Below is one of the implementations of the above trait, i.e. the implementation which only uses the Scala core libraries.
Note that the backslash used below is a method invocation (but the dots are not needed between the object and the method) i.e. the code 'xmlWithBooks \ "book"' can be read as 'xmlWithBooks.\("book")'.
It returns a 'NodeSeq', and then you can directly apply the method again to the result, i.e. invoke the method '\.("title")'.

In other words, the following code:
val nodeSequenceWithTitles = xmlWithBooks \ "book" \ "title"
might instead be written as:
val nodeSequenceWithTitles = xmlWithBooks.\("book").\("title")
(in the above rows, the optional type 'NodeSeq' is not used explicitly, but it is used in the code example below)

import xml.{Node, NodeSeq, Elem}
class BookstoreInformationRetrieverImplementedWithNativeScala extends BookstoreInformationRetriever {

  /**
   * @see the trait BookstoreInformationRetriever, which specifies the desired behaviour of this method
   */  
  def getBookTitleFromBookstoreXml(xmlWithBooks: Elem, bookItemNumber: Int): String = {
    // The type declarations below are optional (as they usually are with Scala)
    // but are used below with the purpose of making it more obvious for you (i.e. the code reader)  
    // in which classes to look, if you want to figure out where the methods are defined
    // in the Scala library API at http://www.scala-lang.org/docu/files/api/index.html  
    val nodeSequenceWithTitles: NodeSeq = xmlWithBooks \ "book" \ "title"
    val nodesWithTitles: List[Node] = nodeSequenceWithTitles.toList
    if( !( 1 <= bookItemNumber && bookItemNumber <= nodesWithTitles.size) ) return null // return null as documented in the trait
    val node: Node = nodesWithTitles(bookItemNumber-1) // the Scala List is zero-based while the item number is one-based as documented in the trait
    node.text
  }

  // below is an alternative implementation to the above method
//  def getBookTitleFromBookstoreXml(xmlWithBooks: Elem, bookItemNumber: Int): String = {
//    var count = 0
//    val nodeSequenceWithTitles = xmlWithBooks \ "book" \ "title" filter (
//      _ => {
//        count += 1
//        bookItemNumber == count // the filter will at most return one node, i.e. the node where this row evaluates to true
//      }
//    )
//    if (nodeSequenceWithTitles.size != 1) return null
//    nodeSequenceWithTitles.toList(0).text
//  }  
}

Below is the alternative implementation of the trait, which is not only using XPath through some Java interfaces/classes (which is not obviously visible in the code below but will be seen further down), but it does so in a way that makes it looks like the xpath method 'getNodeListMatchingXPathExpression' is defined in the core Scala class 'scala.xml.Elem', which it is _not_ but thanks to some usage of implicit conversion, the code can indeed be written as below.
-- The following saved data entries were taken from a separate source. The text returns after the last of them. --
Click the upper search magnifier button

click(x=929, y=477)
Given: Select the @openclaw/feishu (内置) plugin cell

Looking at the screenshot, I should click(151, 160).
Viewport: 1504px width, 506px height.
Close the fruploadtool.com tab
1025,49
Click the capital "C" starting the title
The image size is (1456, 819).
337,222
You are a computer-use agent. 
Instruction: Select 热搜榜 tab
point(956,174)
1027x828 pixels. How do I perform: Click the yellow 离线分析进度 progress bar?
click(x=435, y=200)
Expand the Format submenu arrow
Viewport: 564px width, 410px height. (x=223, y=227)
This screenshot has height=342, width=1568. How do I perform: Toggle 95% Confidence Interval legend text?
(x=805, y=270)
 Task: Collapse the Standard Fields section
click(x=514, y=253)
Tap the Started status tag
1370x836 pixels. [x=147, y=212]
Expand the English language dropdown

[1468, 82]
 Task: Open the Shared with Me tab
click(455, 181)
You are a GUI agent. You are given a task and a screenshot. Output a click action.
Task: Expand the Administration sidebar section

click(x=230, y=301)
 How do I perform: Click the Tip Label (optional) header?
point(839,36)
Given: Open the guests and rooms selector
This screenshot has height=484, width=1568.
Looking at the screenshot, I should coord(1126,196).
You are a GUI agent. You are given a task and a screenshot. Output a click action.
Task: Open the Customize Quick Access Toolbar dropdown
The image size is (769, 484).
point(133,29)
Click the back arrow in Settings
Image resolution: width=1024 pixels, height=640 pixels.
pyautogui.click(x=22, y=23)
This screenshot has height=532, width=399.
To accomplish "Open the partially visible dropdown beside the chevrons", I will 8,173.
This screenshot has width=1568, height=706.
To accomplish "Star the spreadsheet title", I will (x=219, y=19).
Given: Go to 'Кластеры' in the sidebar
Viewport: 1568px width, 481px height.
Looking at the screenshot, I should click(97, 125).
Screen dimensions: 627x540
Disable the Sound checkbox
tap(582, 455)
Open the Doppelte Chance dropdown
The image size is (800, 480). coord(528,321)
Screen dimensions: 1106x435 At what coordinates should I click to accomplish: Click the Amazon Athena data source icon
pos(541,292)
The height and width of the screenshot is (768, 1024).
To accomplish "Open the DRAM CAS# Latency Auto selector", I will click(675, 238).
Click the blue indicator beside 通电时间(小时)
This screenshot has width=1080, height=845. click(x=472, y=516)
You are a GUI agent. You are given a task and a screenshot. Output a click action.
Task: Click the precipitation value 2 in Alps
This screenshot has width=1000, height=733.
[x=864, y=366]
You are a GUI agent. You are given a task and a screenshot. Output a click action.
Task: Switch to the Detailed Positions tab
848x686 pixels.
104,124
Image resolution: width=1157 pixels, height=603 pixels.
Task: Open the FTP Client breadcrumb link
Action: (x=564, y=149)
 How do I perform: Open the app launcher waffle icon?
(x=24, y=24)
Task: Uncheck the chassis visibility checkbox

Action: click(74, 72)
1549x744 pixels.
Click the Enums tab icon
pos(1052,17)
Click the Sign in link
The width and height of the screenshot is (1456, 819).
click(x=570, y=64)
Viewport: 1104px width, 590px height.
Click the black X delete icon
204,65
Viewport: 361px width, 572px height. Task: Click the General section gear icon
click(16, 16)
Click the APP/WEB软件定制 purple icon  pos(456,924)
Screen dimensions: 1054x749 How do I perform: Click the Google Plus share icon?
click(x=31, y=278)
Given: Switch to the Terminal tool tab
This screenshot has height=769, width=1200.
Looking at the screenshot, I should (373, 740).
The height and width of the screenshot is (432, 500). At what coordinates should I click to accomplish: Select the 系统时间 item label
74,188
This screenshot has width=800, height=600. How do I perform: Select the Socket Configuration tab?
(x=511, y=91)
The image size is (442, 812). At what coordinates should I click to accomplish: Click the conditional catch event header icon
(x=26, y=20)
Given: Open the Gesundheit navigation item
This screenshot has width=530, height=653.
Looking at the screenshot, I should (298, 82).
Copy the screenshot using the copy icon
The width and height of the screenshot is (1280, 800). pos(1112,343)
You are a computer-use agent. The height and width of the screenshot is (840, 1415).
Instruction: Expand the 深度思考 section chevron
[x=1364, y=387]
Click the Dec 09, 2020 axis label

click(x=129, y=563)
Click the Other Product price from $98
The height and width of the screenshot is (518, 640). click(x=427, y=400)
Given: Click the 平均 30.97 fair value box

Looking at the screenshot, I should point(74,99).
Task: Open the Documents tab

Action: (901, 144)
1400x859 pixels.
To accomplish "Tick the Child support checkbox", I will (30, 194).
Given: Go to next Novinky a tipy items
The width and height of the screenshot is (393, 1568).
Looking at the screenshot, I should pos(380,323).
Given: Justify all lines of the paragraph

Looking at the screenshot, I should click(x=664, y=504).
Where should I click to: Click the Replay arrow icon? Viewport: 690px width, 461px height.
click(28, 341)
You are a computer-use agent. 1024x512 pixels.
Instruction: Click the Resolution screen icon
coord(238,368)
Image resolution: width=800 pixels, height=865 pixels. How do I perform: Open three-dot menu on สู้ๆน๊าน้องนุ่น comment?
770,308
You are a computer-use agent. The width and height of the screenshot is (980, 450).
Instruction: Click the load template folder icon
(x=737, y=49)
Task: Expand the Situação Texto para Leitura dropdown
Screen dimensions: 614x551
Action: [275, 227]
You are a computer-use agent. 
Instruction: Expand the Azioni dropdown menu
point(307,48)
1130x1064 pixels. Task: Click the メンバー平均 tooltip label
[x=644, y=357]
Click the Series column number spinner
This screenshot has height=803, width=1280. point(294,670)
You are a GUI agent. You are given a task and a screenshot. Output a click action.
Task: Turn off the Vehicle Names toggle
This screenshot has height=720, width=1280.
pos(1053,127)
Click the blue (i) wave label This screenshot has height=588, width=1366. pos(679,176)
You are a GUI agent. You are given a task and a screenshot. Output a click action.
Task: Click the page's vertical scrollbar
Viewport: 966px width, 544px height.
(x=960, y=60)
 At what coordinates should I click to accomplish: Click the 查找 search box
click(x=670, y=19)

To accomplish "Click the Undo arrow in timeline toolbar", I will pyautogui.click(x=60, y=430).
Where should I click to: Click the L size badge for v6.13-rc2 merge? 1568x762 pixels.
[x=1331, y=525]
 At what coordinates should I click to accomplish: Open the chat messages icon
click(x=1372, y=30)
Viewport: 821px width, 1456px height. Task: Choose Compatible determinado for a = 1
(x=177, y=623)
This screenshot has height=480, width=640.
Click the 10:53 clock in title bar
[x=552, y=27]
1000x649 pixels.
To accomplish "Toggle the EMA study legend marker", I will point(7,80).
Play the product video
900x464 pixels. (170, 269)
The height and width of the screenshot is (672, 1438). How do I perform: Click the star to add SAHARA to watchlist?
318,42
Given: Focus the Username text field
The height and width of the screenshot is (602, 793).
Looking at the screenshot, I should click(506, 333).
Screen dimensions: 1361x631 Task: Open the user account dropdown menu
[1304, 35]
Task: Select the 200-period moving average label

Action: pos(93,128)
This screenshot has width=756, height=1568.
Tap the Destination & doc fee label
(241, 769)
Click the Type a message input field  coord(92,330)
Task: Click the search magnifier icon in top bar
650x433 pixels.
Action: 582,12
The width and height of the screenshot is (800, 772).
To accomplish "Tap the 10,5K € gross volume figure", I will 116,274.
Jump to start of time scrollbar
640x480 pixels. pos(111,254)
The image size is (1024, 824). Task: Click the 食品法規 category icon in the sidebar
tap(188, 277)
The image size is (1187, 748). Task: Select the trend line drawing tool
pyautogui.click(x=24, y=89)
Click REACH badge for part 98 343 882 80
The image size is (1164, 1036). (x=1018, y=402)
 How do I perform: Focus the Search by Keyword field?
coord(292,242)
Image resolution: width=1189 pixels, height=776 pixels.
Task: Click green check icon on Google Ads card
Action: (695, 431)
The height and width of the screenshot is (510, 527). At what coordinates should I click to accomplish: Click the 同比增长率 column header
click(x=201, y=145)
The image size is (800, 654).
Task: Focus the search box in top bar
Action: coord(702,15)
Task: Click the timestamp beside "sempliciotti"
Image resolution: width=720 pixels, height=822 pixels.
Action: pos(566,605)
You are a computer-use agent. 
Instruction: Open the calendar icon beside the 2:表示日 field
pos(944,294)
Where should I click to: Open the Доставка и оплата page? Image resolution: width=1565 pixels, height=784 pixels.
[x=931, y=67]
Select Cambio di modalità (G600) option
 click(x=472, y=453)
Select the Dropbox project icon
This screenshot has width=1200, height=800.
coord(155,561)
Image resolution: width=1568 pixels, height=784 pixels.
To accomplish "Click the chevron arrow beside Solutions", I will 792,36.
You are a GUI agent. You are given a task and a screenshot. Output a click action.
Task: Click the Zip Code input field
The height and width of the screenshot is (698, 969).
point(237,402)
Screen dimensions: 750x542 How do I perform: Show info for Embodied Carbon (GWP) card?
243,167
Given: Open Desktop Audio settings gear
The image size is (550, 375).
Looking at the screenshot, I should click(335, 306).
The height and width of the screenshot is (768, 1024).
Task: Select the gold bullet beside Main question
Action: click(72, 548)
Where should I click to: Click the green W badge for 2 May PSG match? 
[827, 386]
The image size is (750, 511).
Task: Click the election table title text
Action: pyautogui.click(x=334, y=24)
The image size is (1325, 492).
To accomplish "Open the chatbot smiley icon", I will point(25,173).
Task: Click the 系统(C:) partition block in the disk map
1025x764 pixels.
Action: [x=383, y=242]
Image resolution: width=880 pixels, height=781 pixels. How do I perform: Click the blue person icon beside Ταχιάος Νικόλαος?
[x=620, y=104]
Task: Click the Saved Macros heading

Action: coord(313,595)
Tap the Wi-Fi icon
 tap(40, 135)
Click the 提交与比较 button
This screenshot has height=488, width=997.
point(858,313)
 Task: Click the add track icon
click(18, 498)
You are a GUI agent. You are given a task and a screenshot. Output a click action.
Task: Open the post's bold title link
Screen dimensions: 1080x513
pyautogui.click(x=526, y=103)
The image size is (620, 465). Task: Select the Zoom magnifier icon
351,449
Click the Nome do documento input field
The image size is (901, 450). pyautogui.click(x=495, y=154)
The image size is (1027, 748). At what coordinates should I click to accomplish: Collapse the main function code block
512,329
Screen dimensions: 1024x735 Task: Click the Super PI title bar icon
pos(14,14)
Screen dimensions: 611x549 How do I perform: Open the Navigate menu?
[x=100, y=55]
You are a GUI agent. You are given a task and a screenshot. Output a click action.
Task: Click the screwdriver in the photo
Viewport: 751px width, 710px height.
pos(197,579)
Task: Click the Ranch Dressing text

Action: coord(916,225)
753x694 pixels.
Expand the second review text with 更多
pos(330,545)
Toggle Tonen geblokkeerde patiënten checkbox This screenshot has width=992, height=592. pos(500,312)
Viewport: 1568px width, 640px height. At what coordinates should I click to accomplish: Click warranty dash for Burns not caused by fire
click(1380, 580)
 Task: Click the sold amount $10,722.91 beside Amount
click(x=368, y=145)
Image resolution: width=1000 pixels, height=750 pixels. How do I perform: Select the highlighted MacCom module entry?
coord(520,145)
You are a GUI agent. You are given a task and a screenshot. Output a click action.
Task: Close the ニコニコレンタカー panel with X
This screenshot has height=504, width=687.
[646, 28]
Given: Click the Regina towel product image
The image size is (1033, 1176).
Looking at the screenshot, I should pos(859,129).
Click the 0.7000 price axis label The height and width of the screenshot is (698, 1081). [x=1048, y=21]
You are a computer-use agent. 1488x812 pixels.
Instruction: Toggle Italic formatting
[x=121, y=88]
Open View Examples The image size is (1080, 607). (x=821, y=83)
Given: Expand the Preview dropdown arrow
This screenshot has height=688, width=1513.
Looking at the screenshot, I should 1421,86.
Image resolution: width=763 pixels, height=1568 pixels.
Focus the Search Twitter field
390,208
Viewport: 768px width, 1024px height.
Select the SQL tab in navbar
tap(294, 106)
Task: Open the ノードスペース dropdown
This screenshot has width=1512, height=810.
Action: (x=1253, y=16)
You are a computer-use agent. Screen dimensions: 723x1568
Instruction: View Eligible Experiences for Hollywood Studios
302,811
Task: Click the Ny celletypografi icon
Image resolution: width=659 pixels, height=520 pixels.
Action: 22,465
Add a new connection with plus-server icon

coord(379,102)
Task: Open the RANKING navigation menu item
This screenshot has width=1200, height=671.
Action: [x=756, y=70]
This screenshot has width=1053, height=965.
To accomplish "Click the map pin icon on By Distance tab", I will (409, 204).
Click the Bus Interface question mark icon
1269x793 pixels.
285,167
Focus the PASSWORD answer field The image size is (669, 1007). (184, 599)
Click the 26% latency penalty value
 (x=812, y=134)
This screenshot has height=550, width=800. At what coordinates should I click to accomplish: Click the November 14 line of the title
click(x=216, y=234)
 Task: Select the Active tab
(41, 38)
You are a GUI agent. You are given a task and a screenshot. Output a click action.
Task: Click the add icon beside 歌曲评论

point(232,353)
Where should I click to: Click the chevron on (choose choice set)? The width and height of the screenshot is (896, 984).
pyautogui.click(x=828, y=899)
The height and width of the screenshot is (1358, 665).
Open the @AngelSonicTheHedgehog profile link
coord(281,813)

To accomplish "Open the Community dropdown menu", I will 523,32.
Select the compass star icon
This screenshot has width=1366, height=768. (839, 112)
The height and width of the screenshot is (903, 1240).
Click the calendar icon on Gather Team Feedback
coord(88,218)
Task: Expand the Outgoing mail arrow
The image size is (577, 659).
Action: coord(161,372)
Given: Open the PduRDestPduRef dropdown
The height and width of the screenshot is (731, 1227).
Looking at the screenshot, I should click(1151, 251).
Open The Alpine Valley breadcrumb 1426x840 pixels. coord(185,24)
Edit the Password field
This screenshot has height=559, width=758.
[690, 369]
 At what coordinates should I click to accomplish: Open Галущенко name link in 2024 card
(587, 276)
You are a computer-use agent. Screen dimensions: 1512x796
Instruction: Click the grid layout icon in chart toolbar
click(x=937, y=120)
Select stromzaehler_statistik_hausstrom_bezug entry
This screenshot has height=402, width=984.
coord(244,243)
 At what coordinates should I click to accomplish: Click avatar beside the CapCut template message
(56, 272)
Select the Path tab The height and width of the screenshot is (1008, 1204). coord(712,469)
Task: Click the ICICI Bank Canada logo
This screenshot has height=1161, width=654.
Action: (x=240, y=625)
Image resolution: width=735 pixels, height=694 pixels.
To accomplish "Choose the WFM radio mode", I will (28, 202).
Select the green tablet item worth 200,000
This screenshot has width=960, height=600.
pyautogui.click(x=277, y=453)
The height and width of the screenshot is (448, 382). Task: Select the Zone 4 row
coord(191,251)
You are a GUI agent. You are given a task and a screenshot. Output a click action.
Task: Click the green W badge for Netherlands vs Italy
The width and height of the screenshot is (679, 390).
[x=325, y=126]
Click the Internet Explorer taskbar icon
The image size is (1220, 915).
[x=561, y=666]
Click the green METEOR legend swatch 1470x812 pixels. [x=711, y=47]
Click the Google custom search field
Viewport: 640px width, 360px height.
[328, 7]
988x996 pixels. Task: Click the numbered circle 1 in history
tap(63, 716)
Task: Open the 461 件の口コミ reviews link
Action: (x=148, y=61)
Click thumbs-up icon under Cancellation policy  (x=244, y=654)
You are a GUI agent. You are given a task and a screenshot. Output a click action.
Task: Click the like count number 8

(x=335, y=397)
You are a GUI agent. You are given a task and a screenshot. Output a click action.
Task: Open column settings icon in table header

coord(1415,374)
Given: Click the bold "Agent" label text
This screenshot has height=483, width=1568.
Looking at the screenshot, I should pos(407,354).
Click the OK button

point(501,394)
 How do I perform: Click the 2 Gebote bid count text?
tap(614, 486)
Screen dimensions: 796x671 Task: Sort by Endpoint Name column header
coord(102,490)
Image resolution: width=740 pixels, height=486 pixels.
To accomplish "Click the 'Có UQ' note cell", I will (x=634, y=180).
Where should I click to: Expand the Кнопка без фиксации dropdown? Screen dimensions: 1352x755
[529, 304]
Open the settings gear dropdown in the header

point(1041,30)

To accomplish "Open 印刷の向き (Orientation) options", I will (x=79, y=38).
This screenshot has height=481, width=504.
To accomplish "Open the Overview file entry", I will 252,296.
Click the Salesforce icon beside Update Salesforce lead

// Important import below ! (without it, the method 'getNodeListMatchingXPathExpression'
// will not be available from the instance of the class 'scala.xml.Elem'
// i.e. that method is not included in the class, but can be used as if it is,
// thanks to the implicit conversion defined in the class imported below ! 
import xmlXpathExtension.XmlExtensionWithSomeXPathSupport.scalaXmlElementToXmlExtensionWithSomeXPathSupport

class BookstoreInformationRetrieverImplementedByUsingJavaXPathCode extends BookstoreInformationRetriever {
  /**
   * @see the trait BookstoreInformationRetriever, which specifies the desired behaviour of this method 
   */
  def getBookTitleFromBookstoreXml(
    // a complete type name is intentionally used here (see comment in code below) below to
    // emphasize that the 'Elem' is an existing class in the core library (which is kind of 'extended' below)
    xmlWithBooks: scala.xml.Elem,
    bookItemNumber: Int
  ) : String = {
    // This implementation will use xpath expressions such as "/bookstore/book[3]/title" for retrieving a book title
    val xPathExpression = "/bookstore/book[" + bookItemNumber + "]/title"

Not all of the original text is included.